The cumulative effect of the installations leads to one overarching question: what do these intertwined systems of individual and bloodline, of chance and fate, of order and chaos, add up to? The viewer is witness to literal, abstract juxtapositions of history and bloodline, yet the lived experience of these inherited histories is left to the viewer’s imagination. The sum of these objects is only the collection itself—inviting further speculation while denying certainty or finality. Is there a pattern to these events, something by which we might change the course of our existence, or are we, in Simon’s words, merely on repeat, enacting the same histories over and over again?
This exhibition comes to UCCA and to China after a series of shows in major institutions around the globe, including MoMA, MOCA Los Angeles, Tate Modern, Neue Nationalgalerie Berlin, and the Corcoran Gallery of Art.
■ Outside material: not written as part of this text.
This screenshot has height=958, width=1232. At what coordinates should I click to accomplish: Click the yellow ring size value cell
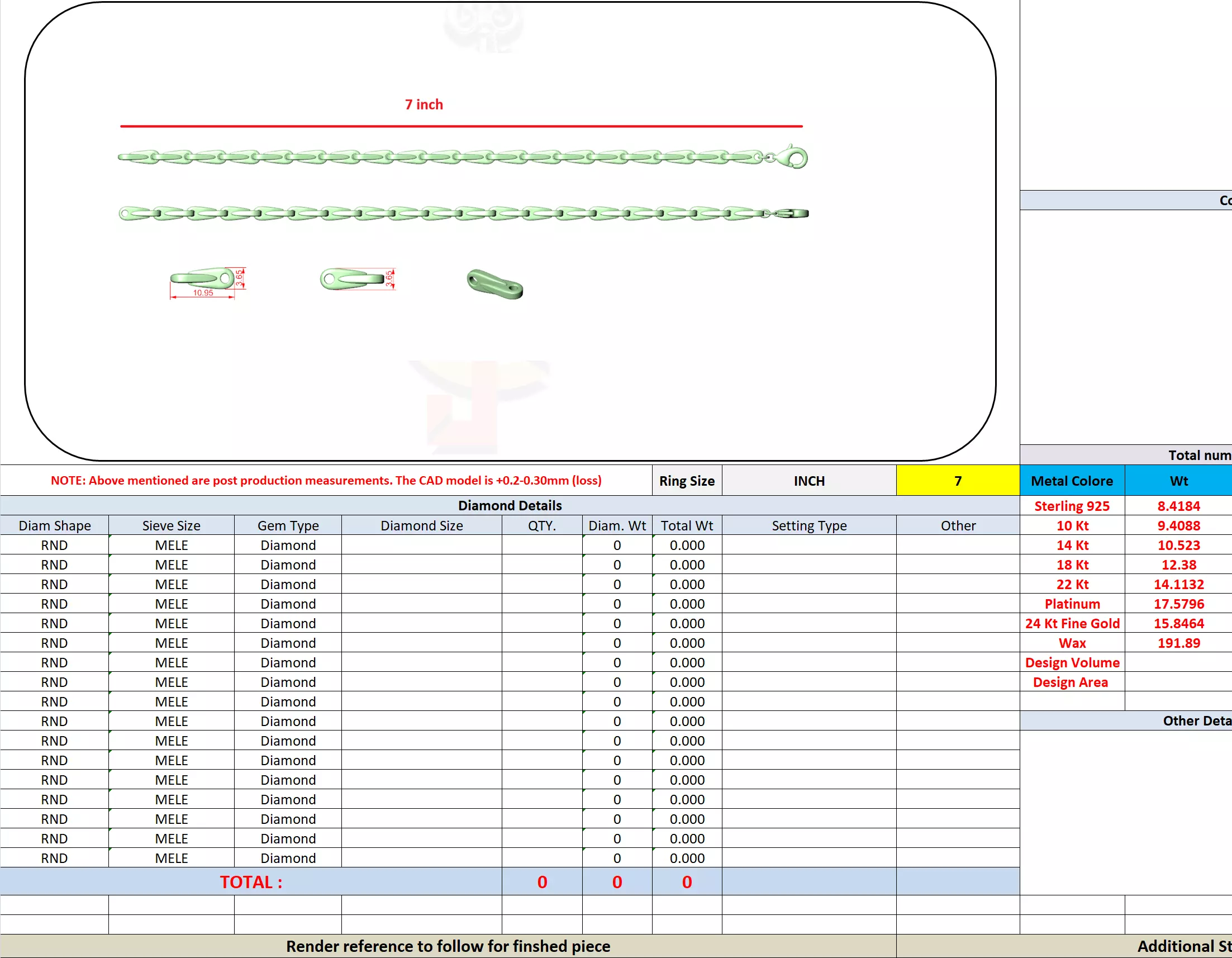coord(957,481)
While Simon has been shown previously in China—notably at Three Shadows Photography Art Centre as part of the 2010 Caochangdi-Arles Photo Festival—this is the most extensive exhibition of Taryn Simon’s work in China to date and the first time a series of her work has been shown here in its entirety.
“We are excited to present the work of such a conceptually rigorous and intensely cosmopolitan artist to our global Beijing public,” said UCCA Director Philip Tinari. “We believe that Taryn Simon’s unique ability to combine photographic image, journalistic research, and writerly narrative will find a receptive audience here.”
About the Artist
Taryn Simon was born in New York in 1975.
Simon’s artistic medium consists of three equal elements: photography, text, and graphic design. Her works investigate the impossibility of absolute understanding and open up the space between text and image, where disorientation occurs and ambiguity reigns.
A Living Man Declared Dead and Other Chapters I–XVIII was produced over a four-year period (2008-11), during which Simon travelled around the world researching and recording bloodlines and their related stories. Her collection is at once cohesive and arbitrary, mapping the relationships among chance, blood, and other components of fate.
Contraband (2010) is an archive of global desires and perceived threats, presenting 1,075 images of items that were detained or seized from passengers and mail entering the United States from abroad. An American Index of the Hidden and Unfamiliar (2007) reveals objects, sites, and spaces that are integral to America’s foundation, mythology, or daily functioning but remain inaccessible or unknown to a public audience. These unseen subjects range from radioactive capsules at a nuclear waste storage facility to a black bear in hibernation to the art collection of the CIA. The Innocents (2003) documents cases of wrongful conviction in the U.S., calling into question photography’s function as a credible witness and arbiter of justice.
Simon’s photographs and writing have been the subject of monographic exhibitions at institutions including Museum of Modern Art, New York (2012), Museum of Contemporary Art, Los Angeles (2012); Tate Modern, London (2011); Neue Nationalgalerie, Berlin (2011); Museum für Moderne Kunst, Frankfurt (2008); Whitney Museum of American Art, New York (2007); Kunst-Werke Institute for Contemporary Art, Berlin (2004); and P.S.1 Contemporary Art Center, New York (2003). Permanent collections include the Metropolitan Museum of Art, Tate Modern, Whitney Museum, Centre Pompidou, and the Los Angeles Museum of Contemporary Art. In 2011 her work was included in the 54th Venice Biennale. She is a graduate of Brown University and a Guggenheim Fellow.